8. Marin County Sheriff Keith Boyd. This guy thought it would be a really great idea to provide every gruesome detail of Robin Williams’ suicide. In a city the size of San Francisco, surely he could find better ways to get his fifteen minutes of fame. Thanks for the nightmares, Sheriff B. Nanoo Nanoo—NO!
7. Bill Cosby. What a disappointment! Allegedly (my lawyer made me add this), he’s been serving more than Jello pudding these past several decades. According to several women (with the list seemingly growing on a weekly basis), he drugged and raped them. If true, I hope the statute of limitations doesn’t save him. Dr. Cliff Huxstable would have a lot of wise fatherly things to say about Bill Cosby and none of them would be good.
6. Ferguson Thugs. What a loser group of people to riot and loot and destroy businesses because they don’t like the fact that a cop wasn’t indicted for defending himself against a violent criminal wanted for theft. I’ve got news for them. If I hit a police officer and grabbed his gun (even if I was just kidding around) I don’t think I’d be too surprised if something bad happened to me. And I’m so white they’d need a heat seeking missile to find me in a snowstorm. Someone needs to tell these people that mob rule doesn’t work in America.
5. Vladimir Putin. Just when you think Vladimir couldn’t possibly do anything worse than he did the year before, he comes up with something even bigger to make the list. It’s almost like he’s trying to be included. This year the comrade left little doubt that he’s pushing for a big communism comeback by wreaking havoc throughout the world. Unfortunately, we’re not doing a lot to stop him.
4. Bill de Blasio. Ugh. The coming of David Dinkins Part 2 is an absolute insult to the greatest city in the world. The list of his “accomplishments” warranting this honor is so long I’ll have to just hit the highlights. Let’s see. Giving away opera tickets to illegal aliens and taking away stop and frisk from the police is just a taste of what he’s offered so far. But what put him over the top for this honor is his determined terrorizing of poor hard working horse and carriage drivers in favor of his cronies in the taxi business.
3. Bowe Bergdahl. If Benedict Arnold were alive today, he could play Bergdahl in a biopic of his life. Bergdahl’s fellow soldiers tell detailed accounts of how Bergdahl deserted them and put their lives in danger. In the end, he weakened the country he swore to serve. I retract my earlier sentence. Even Benedict Arnold wouldn’t go near this role. He was too much of a patriot for that.
2. Illegal Aliens. How pathetic to come to our beloved country illegally and then demand a pathway to citizenship. All the while, they’ve abused our school and health systems.

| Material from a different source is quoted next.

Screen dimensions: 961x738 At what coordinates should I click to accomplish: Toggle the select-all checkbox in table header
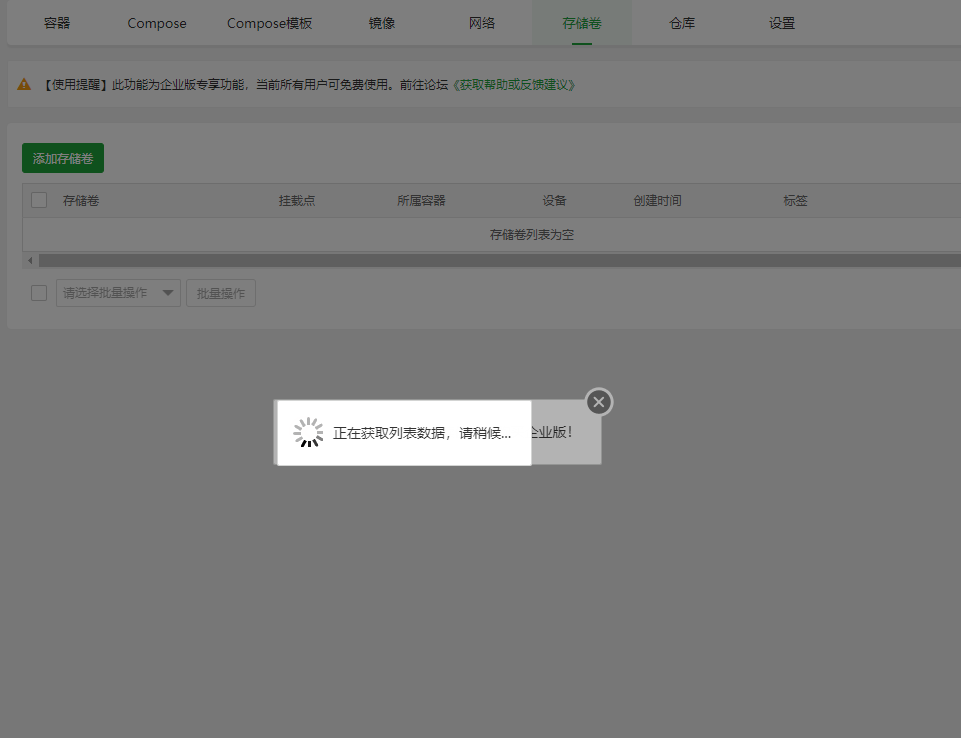click(38, 200)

Such disrespect for America should be “rewarded” with a trip on the Adios Amigos Express back to wherever they came from.

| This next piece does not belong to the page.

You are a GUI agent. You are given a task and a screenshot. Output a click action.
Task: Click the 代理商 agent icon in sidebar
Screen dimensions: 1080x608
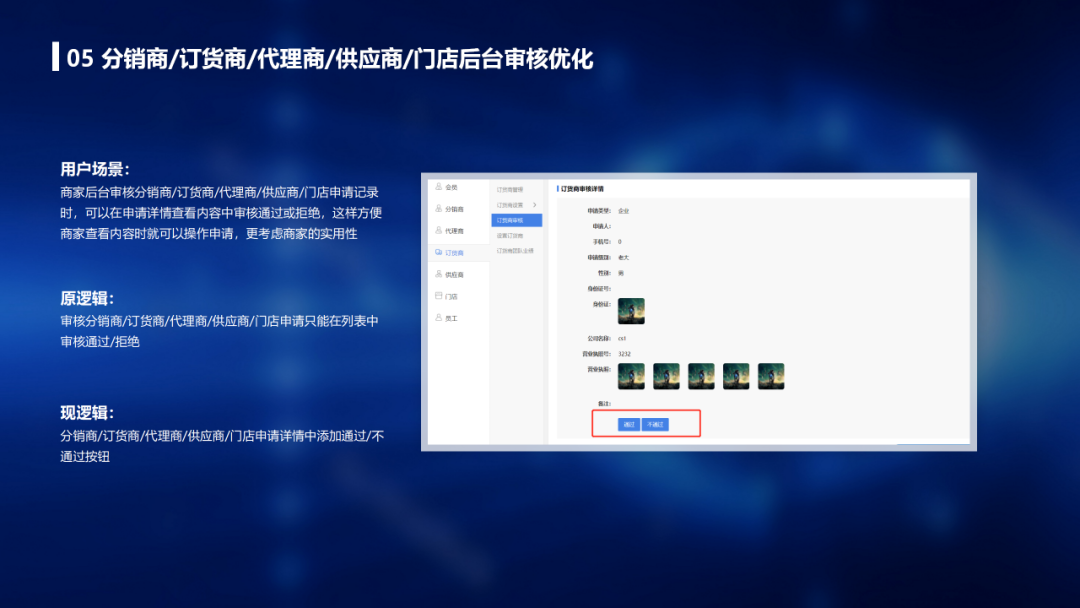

1. President Obama. I used to say he was arguably the worst president we’ve ever had in our history. I guess he didn’t like that because clearly he’s worked hard this year to at least get the word “arguably” out of that sentence. Every year the list grows longer of why he earns the number one spot. Let’s see. Treating illegal aliens better than our veterans, standing by while terrorists create their own state, and continuing to bring down the healthcare system are just a few of this year’s “achievements.” Like every year, he continues to prove how much he hates capitalism by making French President Francois Hollande look like the bastard child of Ronald Reagan and Milton Friedman. Just when you think he can’t do anything worse than what he’s done before he follows up an announcement of the beheading of an American citizen with a round of golf. Clearly, the 2016 election can’t come soon enough. Unfortunately, in the meantime, we still have the 2015 list. I’m almost positive he’ll still be on it.
So try and have a happy turkey day even if you didn’t make the list but wish you did.
Remember, there’s always next year and know that I’ll be watching (yes, even you, Edward Snowden and the NSA).